Now, it is back. The week served, too, as a return for Congressional itself, which had its reputation stained a year ago. Rory McIlroy, a young star from Northern Ireland, savaged the Blue Course, setting U.S. Open records for fewest total strokes (268) and most strokes under par (16). The field generally had its way with a course that is accustomed to dictating the terms of engagement.
This week, though, drier conditions — even with Friday night’s thunderstorms — allowed the course to stay firm, making it more difficult to stop the ball on the greens. Woods’s winning total was 8-under-par 276, eight shots higher than McIlroy a year ago.
Is Congressional, after all, worthy?
“It is,” Woods said. “It’s a fantastic venue.”
He used it as a stage to top Van Pelt, the kind of character — 37 years old, from Tulsa, with one PGA Tour win to his credit that’s now three years old — whom Woods has so often vanquished in such situations. He made one signature Woods shot, a 9-iron from behind a tree at No. 12, thrashing at the ball hard enough that he was concerned the club would break upon impact with the trunk and sail into the gallery.
Instead, the ball settled in the middle of the green. Woods simply looked down the shaft of the 9-iron, making sure it hadn’t bent.

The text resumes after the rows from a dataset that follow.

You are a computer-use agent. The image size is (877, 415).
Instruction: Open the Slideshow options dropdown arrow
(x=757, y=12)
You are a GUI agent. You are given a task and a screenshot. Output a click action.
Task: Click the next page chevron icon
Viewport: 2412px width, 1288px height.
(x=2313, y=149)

“He’s an amazing player,” Van Pelt said. “He’s fun to play with. That’s why you travel 30 weeks a year, why you get up in the morning and you make the sacrifices that you do to have the opportunity to play the best player in the world in the final round with a chance to win the tournament.”

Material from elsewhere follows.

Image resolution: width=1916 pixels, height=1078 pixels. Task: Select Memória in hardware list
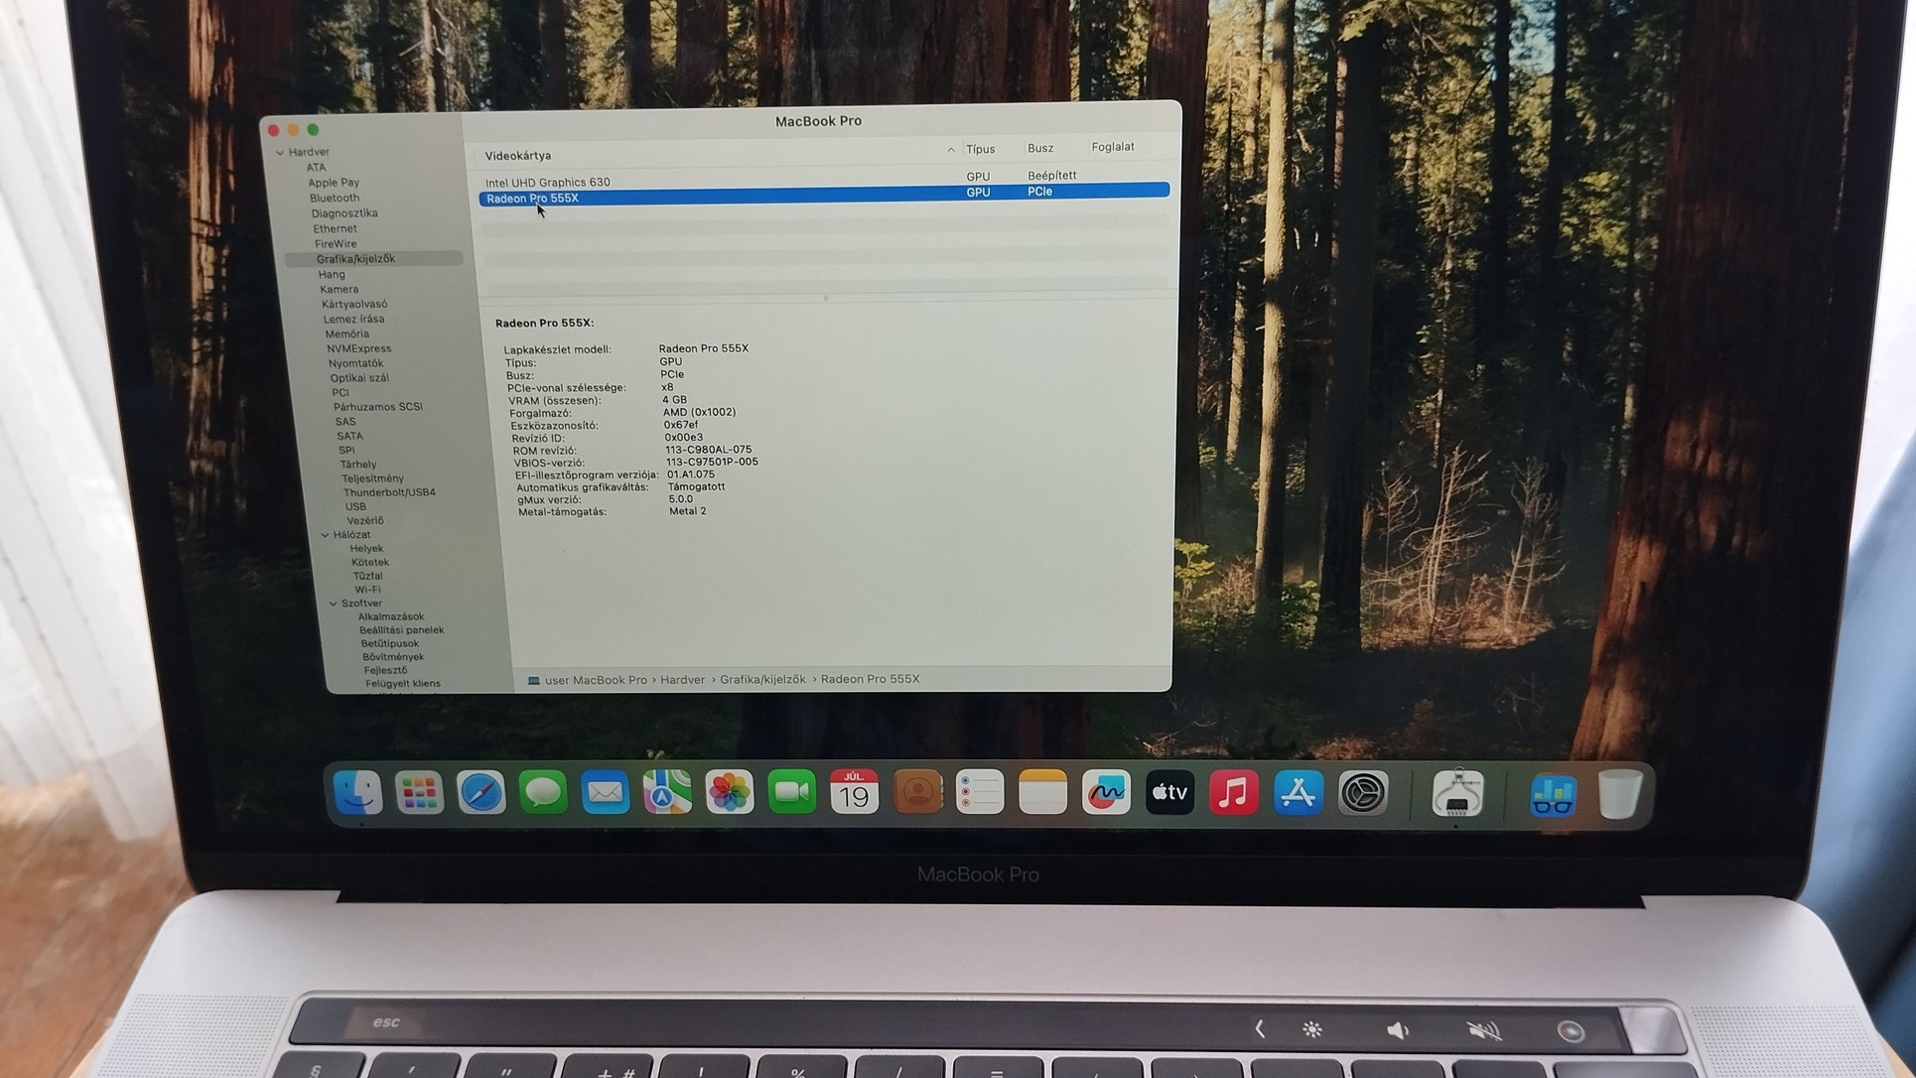[347, 335]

Van Pelt, though, merely became victim No. 74. Though he remained tied with Woods through No. 16 — where both players made bogey — he bogeyed 17 and 18 as well.
“I’d say he’s playing the best golf in the world right now,” Van Pelt said.
When Woods stood in the 18th fairway, he held a one-shot lead, and he effectively ended the event with one final swing of that 9-iron, a gorgeous shot that landed near the middle of the green and nuzzled its way back toward the pin. As Woods walked down the fairway, Lt. Ryan Forbes of the Navy and Staff Sgt. Chris Goepper of the Marines — who had been announcing the arrival of players to the final green all afternoon — stood to the side.
“Shake their ha-ands!” the crowd chanted. “Shake their ha-ands!”
Woods, the son of a special ops soldier who served two tours in Vietnam, walked toward them, took off his cap, and shook their hands. He then walked to the green and finished his business. Tiger Woods and Congressional, both approaching their old standing in the very same breath.